Motorists across the state drive fast.

Here’s a look at the Texas counties where the most tickets for driving 110 or faster were issued in 2016: Williamson (50), Crockett (43), Harris (41), Pecos (41), San Patricio (41), Collin (39), Sutton (34), Montgomery (28), Bell (25) and Culberson (25).

And here are the five fastest Texas drivers ticketed by DPS in 2016.

176 mph in a 65-mph zone. Issued at 3:41 a.m. June 19 on I-45 in Galveston County to a man driving a 2016 Kawasaki Ninja ZX-10R. That motorist received a ticket for evading arrest or detention, which is a felony.

167 mph in a 40-mph speed zone. Issued at 12:56 a.m. Sept. 11 on U.S. 190 in Coryell County to the driver of a 2007 Suzuki motorcycle.

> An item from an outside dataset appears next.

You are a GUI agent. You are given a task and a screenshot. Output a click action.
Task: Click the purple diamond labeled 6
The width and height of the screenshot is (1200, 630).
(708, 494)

161 mph in a 75-mph speed zone. Issued at 9:07 p.m. May 26 on U.S. 87 in Hartley County to someone driving a 2007 Audi.

160 mph in a 70-mph speed zone. Issued at 4:54 p.m. May 10 on U.S. 90 in Kaufman County to the driver of a 2002 Yamaha motorcycle.

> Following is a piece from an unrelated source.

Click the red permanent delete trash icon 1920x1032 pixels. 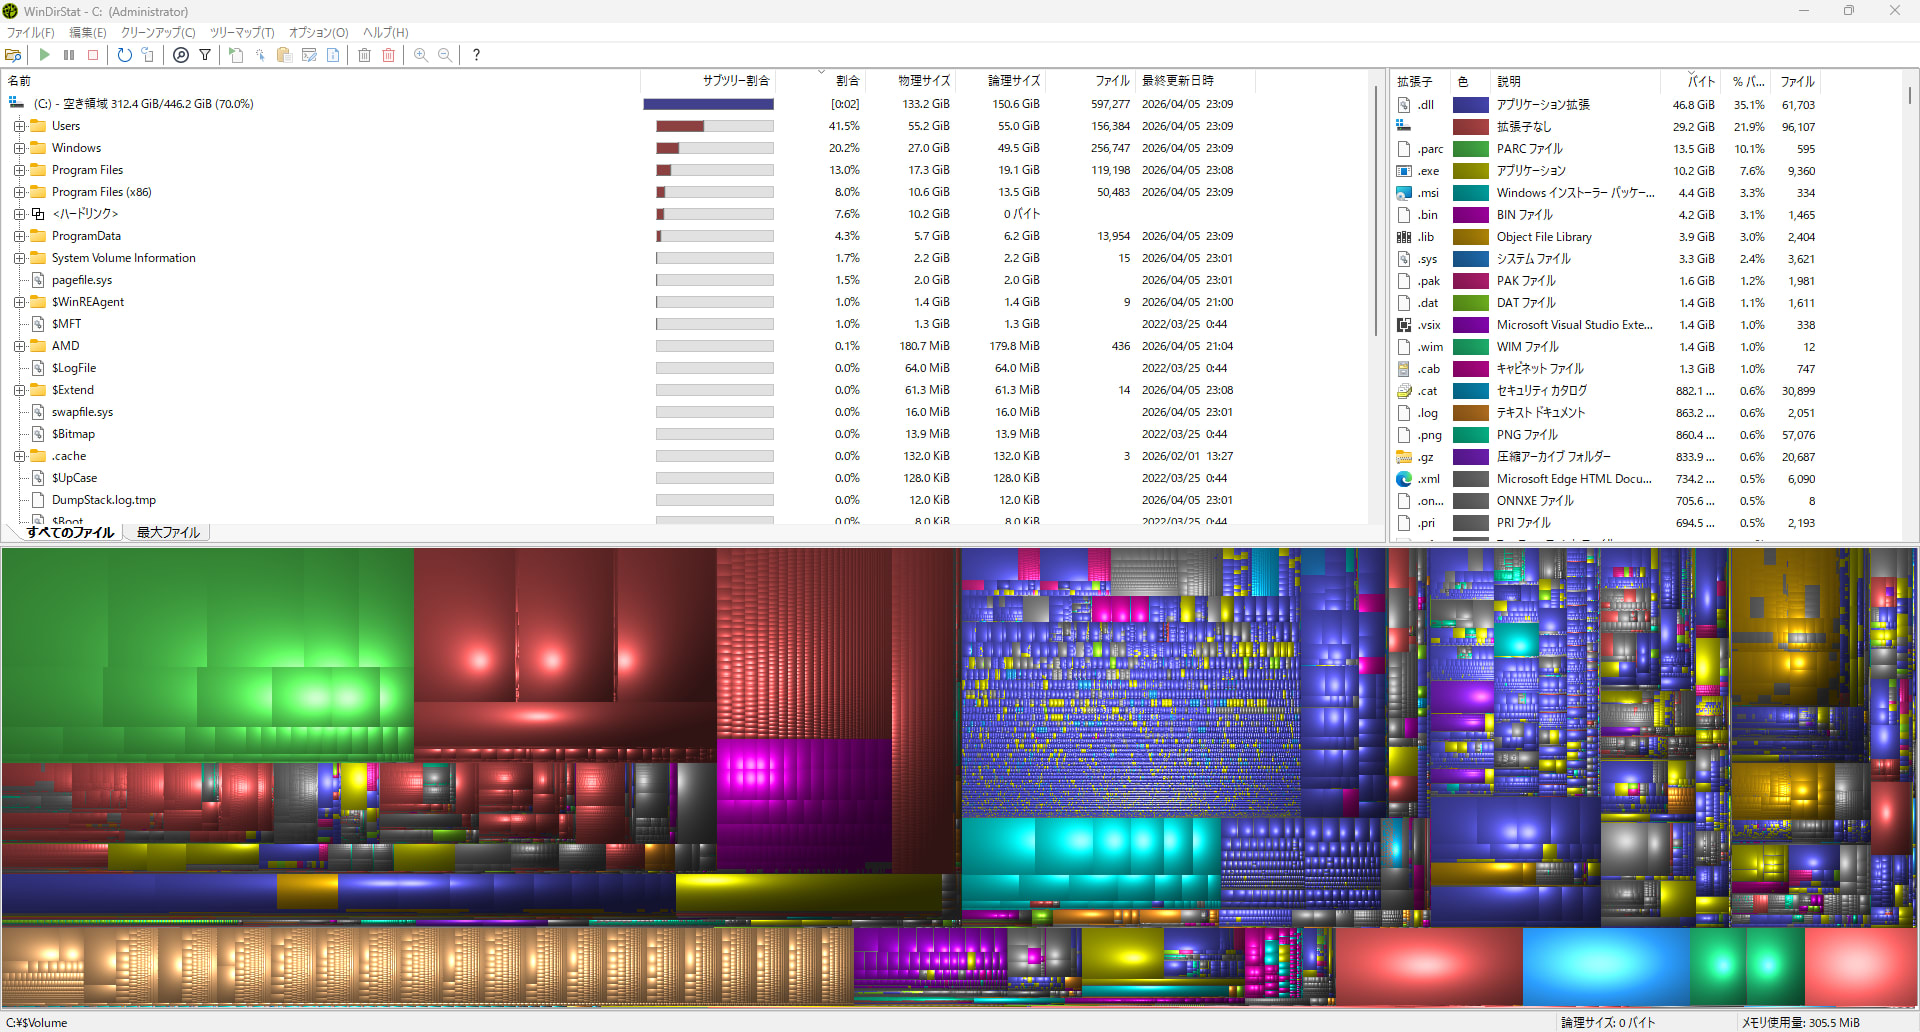(389, 55)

150 mph in a 55-mph speed zone. Issued at 3:11 a.m. Sept. 22 on U.S. 290 in Harris County to someone driving a 2011 Yamaha YZF motorcycle. Two tickets were issued: one for speeding, another for evading arrest or detention, which is a felony.

Most of the speeding tickets were given to motorcyclists.

The five passenger cars driving the fastest that received tickets: 2007 Audi, 2016 Lexus RC, 2008 Chevrolet CVT, 2012 Chrysler 300 and 2016 Cadillac ATS Coupe.

‘Slow down’

The fact that motorcyclists received several of the top 10 speeding tickets in 2016 is a big safety concern, GHSA’s Martin said.

“Any kind of traffic safety risk you have is compounded on a motorcycle,” he said. “A person in a car is surrounded by doors, has a seat belt and air bags.

“And a motorcycle can be more difficult to control. At high speeds, it compounds the severity of a crash.”

Martin offers all Texas drivers — particularly the fastest of the fast — a little advice.

“Slow down,” he said. “Be mindful of speed limits and road conditions and traffic. Speed limits generally are set based on what is safe. It’s not just the legal thing to do but the safest thing to do.

“Police and law enforcers are out there as enforcers. If you’re speeding, chances are that you’ll get a ticket sooner or later.”